During lookup we maintain a cursor which initially is the first node of the tree. We then walk the edge for each element in the sublist B. If no such edge exists, then B is no sublist. If after all elements the cursor contains a valid node, then B is a sublist.

Pseudocode

Imperative style:

# preparing the graph
graph = {}
for x in seq.reverse:
  next_graph = graph.clone
  next_graph[x] = graph
  graph = next_graph

def subseq? subseq:
  cursor = graph
  for x in subseq:
    cursor = graph[x]
    return false if graph == null
  return true

Functional style:

let subseq? subseq =
  let rec subseq-loop = function
  | [] _ -> true
  | x::subseq graph -> match (graph[x])
    | None -> false
    | Some(next-graph) -> subseq-loop subseq next-graph
  in
    subseq-loop subseq graph

Example implementation (Perl):

use strict; use warnings; use signatures; use Test::More;

sub build_graph ($seq) {
  my $graph = {};
  for (reverse @$seq) {
    $graph = { %$graph, $_ => $graph };
  }
  return $graph;
}

sub is_subsequence_i ($seq, $subseq) {
  my $cursor = build_graph($seq);
  for my $x (@$subseq) {
    $cursor = $cursor->{$x} or return 0;
  }
  return 1;
}

sub is_subsequence_f ($seq, $subseq) {
  my $graph = build_graph($seq);
  use feature 'current_sub';
  return sub ($subseq, $graph) {
    return 1 if @$subseq == 0;
    my ($x, @subseq) = @$subseq;
    my $next_graph = $graph->{$x} or return 0;
    __SUB__->(\@subseq, $next_graph);
  }->($subseq, $graph);
}

my $A = [1, 2, 3, 4];
my $B = [1, 3];
my $C = [1, 3, 4];
my $D = [3, 1];
my $E = [1, 2, 5];

for my $is_subsequence (\&is_subsequence_i, \&is_subsequence_f) {
  ok $is_subsequence->($A, $B), 'B in A';
  ok $is_subsequence->($A, $C), 'C in A';
  ok ! $is_subsequence->($A, $D), 'D not in A';
  ok ! $is_subsequence->($A, $E), 'E not in A';
  ok $is_subsequence->([1, 2, 3, 4, 3, 5, 6], [2, 3, 6]), 'multiple nums';
}

done_testing;

Answer 2

Here is a practical approach which avoids "the hard work" of implementing your own algorithm, and also avoids to "reinvent the wheel": utilize a regular expression engine for the problem.

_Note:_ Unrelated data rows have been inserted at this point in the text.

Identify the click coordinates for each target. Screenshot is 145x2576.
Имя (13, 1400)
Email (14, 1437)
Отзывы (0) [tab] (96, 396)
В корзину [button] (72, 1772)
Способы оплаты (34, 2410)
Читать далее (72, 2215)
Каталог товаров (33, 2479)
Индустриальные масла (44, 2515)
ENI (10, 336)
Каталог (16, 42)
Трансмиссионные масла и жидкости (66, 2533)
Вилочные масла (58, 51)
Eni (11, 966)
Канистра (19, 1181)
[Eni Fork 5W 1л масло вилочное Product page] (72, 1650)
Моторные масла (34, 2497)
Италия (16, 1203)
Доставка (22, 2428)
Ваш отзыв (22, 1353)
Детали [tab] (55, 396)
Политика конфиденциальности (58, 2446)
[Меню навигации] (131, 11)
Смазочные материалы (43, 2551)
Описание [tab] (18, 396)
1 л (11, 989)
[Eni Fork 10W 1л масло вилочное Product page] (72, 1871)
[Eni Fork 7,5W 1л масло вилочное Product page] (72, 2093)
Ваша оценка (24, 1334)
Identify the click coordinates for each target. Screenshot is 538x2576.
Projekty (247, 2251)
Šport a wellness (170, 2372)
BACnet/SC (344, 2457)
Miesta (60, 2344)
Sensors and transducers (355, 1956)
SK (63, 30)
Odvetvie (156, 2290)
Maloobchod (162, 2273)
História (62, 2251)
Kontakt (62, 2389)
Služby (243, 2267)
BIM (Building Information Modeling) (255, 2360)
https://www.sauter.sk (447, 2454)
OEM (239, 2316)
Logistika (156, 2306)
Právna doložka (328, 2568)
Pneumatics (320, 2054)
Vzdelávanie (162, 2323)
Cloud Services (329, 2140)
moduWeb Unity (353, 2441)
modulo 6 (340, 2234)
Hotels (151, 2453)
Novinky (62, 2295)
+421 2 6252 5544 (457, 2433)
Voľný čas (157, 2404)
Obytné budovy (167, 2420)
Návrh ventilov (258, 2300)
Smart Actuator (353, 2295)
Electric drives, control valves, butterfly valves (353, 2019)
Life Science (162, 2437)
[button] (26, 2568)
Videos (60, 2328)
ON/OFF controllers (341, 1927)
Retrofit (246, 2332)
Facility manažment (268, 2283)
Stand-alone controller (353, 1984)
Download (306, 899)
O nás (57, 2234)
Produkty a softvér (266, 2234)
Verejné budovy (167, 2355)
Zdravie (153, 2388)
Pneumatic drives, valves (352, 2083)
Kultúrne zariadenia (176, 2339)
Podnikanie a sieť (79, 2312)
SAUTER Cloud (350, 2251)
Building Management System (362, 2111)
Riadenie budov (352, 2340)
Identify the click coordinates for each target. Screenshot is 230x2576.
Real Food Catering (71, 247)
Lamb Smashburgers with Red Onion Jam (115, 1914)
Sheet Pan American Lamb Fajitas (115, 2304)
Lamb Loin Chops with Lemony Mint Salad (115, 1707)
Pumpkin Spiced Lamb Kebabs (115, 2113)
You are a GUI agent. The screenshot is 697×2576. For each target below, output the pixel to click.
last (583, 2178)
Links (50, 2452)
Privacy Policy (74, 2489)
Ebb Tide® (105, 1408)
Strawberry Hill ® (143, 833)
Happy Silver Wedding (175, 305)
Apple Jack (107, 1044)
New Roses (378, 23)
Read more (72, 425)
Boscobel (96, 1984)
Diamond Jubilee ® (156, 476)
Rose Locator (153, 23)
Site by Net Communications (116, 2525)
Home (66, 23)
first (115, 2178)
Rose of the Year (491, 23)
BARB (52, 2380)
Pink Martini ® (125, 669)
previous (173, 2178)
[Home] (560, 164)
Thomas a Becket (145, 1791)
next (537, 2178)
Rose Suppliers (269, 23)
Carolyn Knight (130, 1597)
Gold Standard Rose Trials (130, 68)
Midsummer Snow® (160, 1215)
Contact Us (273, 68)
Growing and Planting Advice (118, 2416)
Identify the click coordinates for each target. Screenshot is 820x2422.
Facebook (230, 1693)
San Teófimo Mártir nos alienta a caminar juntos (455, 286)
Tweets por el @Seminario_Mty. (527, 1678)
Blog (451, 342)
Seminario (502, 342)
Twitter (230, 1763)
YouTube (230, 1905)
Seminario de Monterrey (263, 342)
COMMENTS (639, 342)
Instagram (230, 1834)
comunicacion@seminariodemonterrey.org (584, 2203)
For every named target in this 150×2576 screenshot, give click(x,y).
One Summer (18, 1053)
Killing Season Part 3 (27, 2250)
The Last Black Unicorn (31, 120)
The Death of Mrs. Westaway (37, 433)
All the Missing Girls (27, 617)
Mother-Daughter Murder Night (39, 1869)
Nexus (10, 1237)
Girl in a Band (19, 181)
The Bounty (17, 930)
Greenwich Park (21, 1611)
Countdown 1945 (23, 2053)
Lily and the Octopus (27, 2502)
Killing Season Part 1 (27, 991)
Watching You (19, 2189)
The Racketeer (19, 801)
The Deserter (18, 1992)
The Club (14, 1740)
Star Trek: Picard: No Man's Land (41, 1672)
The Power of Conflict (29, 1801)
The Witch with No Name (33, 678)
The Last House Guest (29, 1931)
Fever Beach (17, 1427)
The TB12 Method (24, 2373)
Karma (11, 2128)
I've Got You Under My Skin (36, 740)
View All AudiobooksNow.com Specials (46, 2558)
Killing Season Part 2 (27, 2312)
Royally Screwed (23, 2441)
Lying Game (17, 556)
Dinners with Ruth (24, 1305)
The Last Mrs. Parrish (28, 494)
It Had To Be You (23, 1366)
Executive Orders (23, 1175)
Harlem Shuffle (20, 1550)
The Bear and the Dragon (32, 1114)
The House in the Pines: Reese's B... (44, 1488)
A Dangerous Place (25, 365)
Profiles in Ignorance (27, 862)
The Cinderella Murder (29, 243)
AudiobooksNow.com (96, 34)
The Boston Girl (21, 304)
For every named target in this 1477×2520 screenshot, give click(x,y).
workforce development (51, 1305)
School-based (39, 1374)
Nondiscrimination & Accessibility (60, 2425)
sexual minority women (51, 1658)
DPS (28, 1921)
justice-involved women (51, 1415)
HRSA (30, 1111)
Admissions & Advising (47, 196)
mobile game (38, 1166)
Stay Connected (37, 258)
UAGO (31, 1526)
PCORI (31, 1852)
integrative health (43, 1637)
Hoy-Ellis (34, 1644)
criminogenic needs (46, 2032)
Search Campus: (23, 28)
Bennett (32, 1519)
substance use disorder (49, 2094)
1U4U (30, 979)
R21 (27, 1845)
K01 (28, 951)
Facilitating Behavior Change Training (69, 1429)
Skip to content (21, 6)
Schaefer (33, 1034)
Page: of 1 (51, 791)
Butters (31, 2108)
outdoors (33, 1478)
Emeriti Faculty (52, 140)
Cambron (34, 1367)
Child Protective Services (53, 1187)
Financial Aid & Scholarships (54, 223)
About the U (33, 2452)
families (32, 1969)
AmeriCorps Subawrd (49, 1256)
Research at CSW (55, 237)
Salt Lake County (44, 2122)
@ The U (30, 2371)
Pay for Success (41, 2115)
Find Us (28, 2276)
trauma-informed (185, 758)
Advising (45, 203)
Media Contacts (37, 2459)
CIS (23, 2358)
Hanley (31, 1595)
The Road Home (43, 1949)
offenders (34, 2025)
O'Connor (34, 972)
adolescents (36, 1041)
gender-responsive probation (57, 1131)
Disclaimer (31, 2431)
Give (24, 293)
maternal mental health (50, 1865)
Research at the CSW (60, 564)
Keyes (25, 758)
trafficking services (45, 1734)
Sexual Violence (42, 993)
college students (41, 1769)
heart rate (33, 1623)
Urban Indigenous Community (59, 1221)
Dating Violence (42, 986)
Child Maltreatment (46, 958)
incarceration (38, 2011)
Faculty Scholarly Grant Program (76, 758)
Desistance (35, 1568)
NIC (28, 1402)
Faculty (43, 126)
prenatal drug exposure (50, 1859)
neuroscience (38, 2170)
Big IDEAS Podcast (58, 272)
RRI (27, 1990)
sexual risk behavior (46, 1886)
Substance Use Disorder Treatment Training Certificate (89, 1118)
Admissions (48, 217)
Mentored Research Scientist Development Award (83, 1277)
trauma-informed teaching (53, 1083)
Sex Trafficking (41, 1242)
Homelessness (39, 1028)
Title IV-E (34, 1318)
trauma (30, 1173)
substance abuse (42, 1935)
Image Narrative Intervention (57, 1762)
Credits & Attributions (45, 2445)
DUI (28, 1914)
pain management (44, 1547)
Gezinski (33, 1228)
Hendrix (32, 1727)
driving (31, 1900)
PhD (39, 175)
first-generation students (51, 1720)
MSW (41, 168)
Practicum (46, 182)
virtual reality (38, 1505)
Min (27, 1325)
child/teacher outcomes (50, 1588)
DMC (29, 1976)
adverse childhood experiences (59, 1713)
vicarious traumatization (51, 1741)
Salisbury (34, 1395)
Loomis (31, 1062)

Just put all numbers of A into a string, and all numbers of B into a string separated by the regular expression (.*). Add a ^ character at the beginning and $ at the end. Then let your favorite regular expression engine search for all matches. For example, when

A = (1234356), B = (236)

create a reg exp for B like ^(.*)2(.*)3(.*)6(.*)$. Now run a global regexp search. To find out at which positions in A your subsequence matches, just check the length of the first 3 submatches.

If your range of integers leaves 0 to 9, you may consider to encode them by single letters first to make this work, or you have to adapt the idea using a separation character.

Of course, the speed of that approach will depend a lot on the speed of the reg exp engine your are using, but there are highly optimized engines available, and I guess it will be hard to implement a faster algorithm "out of the box".

Answer 3

This algorithm should be quite efficient if getting the length and iterating the sequence is efficient.

1. Compare the length of both sequences. Store the longer in sequence and the shorter in subsequence
2. Start at the beginning of both sequences and loop until the end of sequence.
   1. Is the number at the current position of sequence equal to to the number at the current postion of subsequence
   2. If yes, move both positions one further
   3. If not, move only the position of sequence one further
3. Is the position of subsequence at the end of the sequence
4. If yes, the two sequences match
5. If not, the two sequences don't match